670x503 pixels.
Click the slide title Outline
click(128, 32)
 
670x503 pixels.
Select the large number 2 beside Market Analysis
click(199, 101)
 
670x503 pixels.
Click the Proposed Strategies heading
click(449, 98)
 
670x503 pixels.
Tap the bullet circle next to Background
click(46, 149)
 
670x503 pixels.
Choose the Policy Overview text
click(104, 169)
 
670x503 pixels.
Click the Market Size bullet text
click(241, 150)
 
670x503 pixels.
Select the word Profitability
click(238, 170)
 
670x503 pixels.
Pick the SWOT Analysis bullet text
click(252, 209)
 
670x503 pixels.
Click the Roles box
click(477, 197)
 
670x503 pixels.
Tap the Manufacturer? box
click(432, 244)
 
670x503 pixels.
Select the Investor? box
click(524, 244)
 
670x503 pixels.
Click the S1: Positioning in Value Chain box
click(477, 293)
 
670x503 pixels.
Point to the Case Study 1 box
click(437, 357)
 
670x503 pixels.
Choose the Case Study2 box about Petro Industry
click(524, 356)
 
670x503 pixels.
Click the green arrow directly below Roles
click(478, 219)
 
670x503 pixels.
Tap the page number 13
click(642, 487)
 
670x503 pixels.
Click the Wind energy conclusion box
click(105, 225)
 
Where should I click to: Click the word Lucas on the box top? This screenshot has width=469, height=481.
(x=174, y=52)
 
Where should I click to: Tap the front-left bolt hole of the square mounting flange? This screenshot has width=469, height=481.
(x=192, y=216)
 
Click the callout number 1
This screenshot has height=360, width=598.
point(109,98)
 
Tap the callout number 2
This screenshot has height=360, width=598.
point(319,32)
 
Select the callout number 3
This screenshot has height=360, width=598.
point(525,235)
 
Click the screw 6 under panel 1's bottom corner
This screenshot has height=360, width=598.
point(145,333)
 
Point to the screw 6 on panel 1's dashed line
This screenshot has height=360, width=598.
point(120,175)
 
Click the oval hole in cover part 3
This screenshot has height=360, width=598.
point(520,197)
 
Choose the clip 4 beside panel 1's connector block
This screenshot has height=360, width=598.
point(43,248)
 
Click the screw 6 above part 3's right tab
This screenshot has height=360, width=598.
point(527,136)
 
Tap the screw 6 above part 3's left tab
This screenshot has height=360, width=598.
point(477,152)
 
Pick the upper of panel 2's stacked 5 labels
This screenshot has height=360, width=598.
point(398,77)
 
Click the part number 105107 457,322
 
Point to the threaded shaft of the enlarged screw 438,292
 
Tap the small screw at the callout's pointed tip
________________________
* PROBLEM REQUIREMENTS *
Reproduce all of the data above, line for line and without any change.

* THE RESPONSE *
670x503 pixels.
Click the slide title Outline
click(128, 32)
 
670x503 pixels.
Select the large number 2 beside Market Analysis
click(199, 101)
 
670x503 pixels.
Click the Proposed Strategies heading
click(449, 98)
 
670x503 pixels.
Tap the bullet circle next to Background
click(46, 149)
 
670x503 pixels.
Choose the Policy Overview text
click(104, 169)
 
670x503 pixels.
Click the Market Size bullet text
click(241, 150)
 
670x503 pixels.
Select the word Profitability
click(238, 170)
 
670x503 pixels.
Pick the SWOT Analysis bullet text
click(252, 209)
 
670x503 pixels.
Click the Roles box
click(477, 197)
 
670x503 pixels.
Tap the Manufacturer? box
click(432, 244)
 
670x503 pixels.
Select the Investor? box
click(524, 244)
 
670x503 pixels.
Click the S1: Positioning in Value Chain box
click(477, 293)
 
670x503 pixels.
Point to the Case Study 1 box
click(437, 357)
 
670x503 pixels.
Choose the Case Study2 box about Petro Industry
click(524, 356)
 
670x503 pixels.
Click the green arrow directly below Roles
click(478, 219)
 
670x503 pixels.
Tap the page number 13
click(642, 487)
 
670x503 pixels.
Click the Wind energy conclusion box
click(105, 225)
 
Where should I click to: Click the word Lucas on the box top? This screenshot has width=469, height=481.
(x=174, y=52)
 
Where should I click to: Tap the front-left bolt hole of the square mounting flange? This screenshot has width=469, height=481.
(x=192, y=216)
 
Click the callout number 1
This screenshot has height=360, width=598.
point(109,98)
 
Tap the callout number 2
This screenshot has height=360, width=598.
point(319,32)
 
Select the callout number 3
This screenshot has height=360, width=598.
point(525,235)
 
Click the screw 6 under panel 1's bottom corner
This screenshot has height=360, width=598.
point(145,333)
 
Point to the screw 6 on panel 1's dashed line
This screenshot has height=360, width=598.
point(120,175)
 
Click the oval hole in cover part 3
This screenshot has height=360, width=598.
point(520,197)
 
Choose the clip 4 beside panel 1's connector block
This screenshot has height=360, width=598.
point(43,248)
 
Click the screw 6 above part 3's right tab
This screenshot has height=360, width=598.
point(527,136)
 
Tap the screw 6 above part 3's left tab
This screenshot has height=360, width=598.
point(477,152)
 
Pick the upper of panel 2's stacked 5 labels
This screenshot has height=360, width=598.
point(398,77)
 
Click the part number 105107 457,322
 
Point to the threaded shaft of the enlarged screw 438,292
 
Tap the small screw at the callout's pointed tip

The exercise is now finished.